This is Console History, a special sub-series of my more general History Lessons series, covering console role-playing games, action role-playing games, Metroidvanias, and action-adventure games in nominally chronological order starting in the late 1980s. The chronology is garbled in the beginning as the scope of the series expanded, but it gets more organized later on. As always, you may click on images to view larger versions.
The Great Console History Reorganization marches ever onwards. Our last post covered Deep Dungeon: Madou Senki, a dungeon crawler from HummingBirdSoft that released in December 1986 for the Famicom Disk System in Japan only. If I’d had my timeline in order, the next post would have been about Shiryou Sensen: War of the Dead, followed by Zelda II: The Adventure of Link and Dragon Quest II. But I’ve already written about those! So now, we move on Flying Dragon: The Secret Scroll by Culture Brain, who would go on to release The Magic of Scheherezade in September 1987. But Flying Dragon: The Secret scroll was originally released as Hiryou no Ken: Ougi no Sho in Japan on February 14, 1987 for the Famicom, before being localized for US release on the rebranded NES in August 1989 (this is the version I played). It’s actually the second game in the Hiryou no Ken series, coming after Hokuha Syourin Hiryou no Ken (AKA Shanghai Kid) in arcades in 1985.

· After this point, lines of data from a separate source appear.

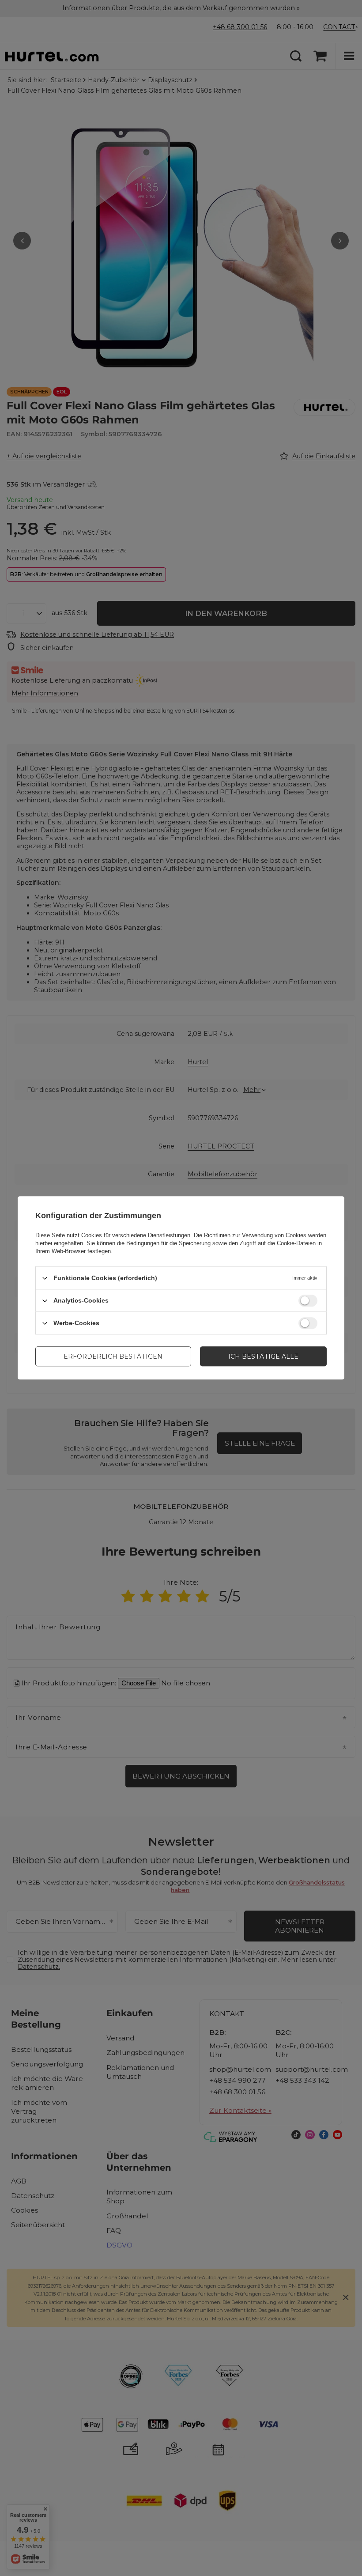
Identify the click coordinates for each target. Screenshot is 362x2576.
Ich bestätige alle (263, 1356)
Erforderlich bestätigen (113, 1356)
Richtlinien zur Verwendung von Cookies (255, 1235)
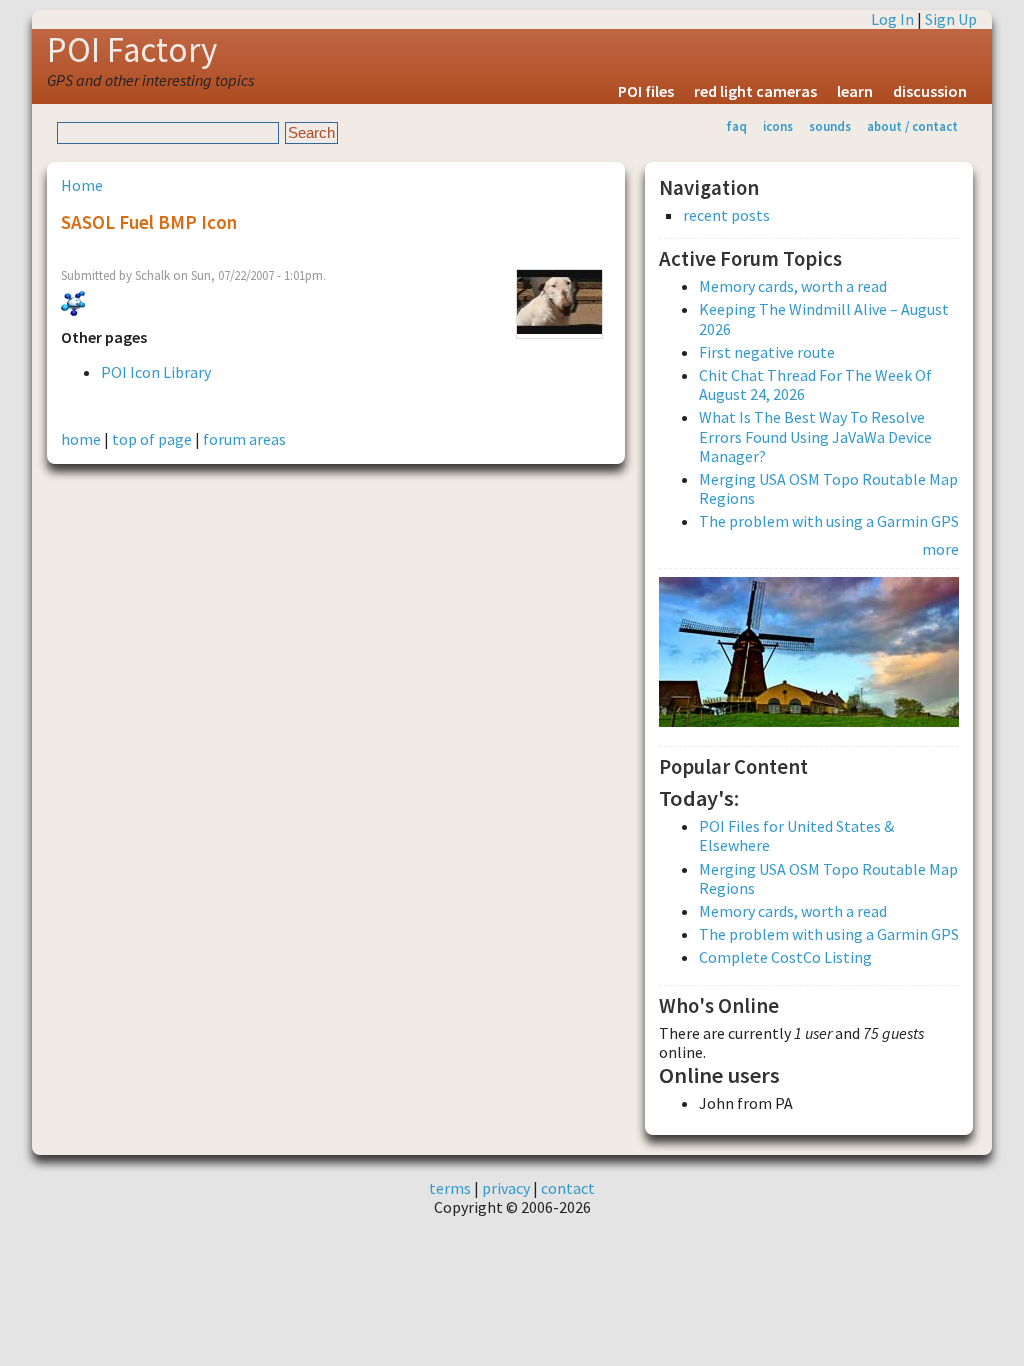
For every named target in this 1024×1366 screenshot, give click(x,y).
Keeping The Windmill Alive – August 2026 (824, 318)
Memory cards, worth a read (793, 286)
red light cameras (755, 91)
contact (568, 1188)
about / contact (912, 126)
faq (736, 126)
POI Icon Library (156, 372)
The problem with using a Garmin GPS (829, 521)
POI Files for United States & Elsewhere (796, 835)
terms (450, 1188)
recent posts (726, 215)
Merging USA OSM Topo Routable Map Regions (828, 488)
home (81, 439)
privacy (506, 1188)
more (940, 549)
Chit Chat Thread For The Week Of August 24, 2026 (815, 384)
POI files (646, 91)
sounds (830, 126)
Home (82, 185)
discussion (930, 91)
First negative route (767, 352)
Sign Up (951, 19)
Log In (892, 19)
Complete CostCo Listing (785, 957)
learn (855, 91)
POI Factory (132, 50)
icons (778, 126)
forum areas (244, 439)
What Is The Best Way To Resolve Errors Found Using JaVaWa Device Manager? (815, 436)
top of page (152, 439)
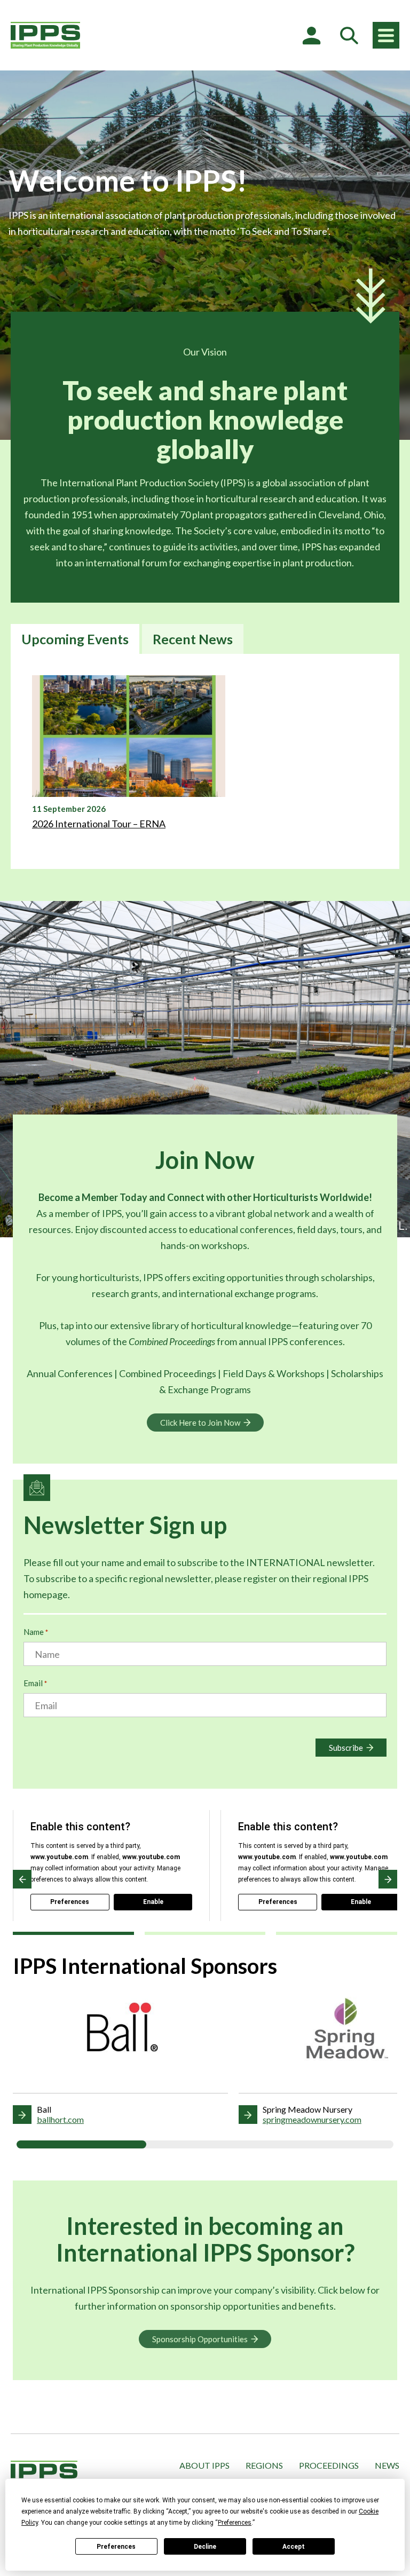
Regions (264, 2465)
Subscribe (346, 1747)
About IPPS (204, 2465)
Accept (293, 2546)
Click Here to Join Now (200, 1422)
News (387, 2465)
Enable (153, 1902)
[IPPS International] (45, 35)
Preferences (116, 2546)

Flying Dragon is a fighting game, which should put it out of scope for this series. But I decided to include it for two reasons. First, it incorporates some action-adventure/role-playing elements which brings it closer to the remit of this series, and second, I’m completely unfamiliar with the fighting game genre before the smash success of Street Fighter II brought it into the mainstream in 1991. What were fighting games like before Street Fighter II created a new standard? I decided to find out.